TASK INPUT:
-- Start --

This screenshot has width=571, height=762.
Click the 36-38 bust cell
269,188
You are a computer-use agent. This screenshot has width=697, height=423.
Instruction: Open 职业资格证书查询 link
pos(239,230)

-- End --

THE EXERCISE:
Reproduce the data above word for word, keeping every line the same.

SOLUTION:
This screenshot has width=571, height=762.
Click the 36-38 bust cell
269,188
You are a computer-use agent. This screenshot has width=697, height=423.
Instruction: Open 职业资格证书查询 link
pos(239,230)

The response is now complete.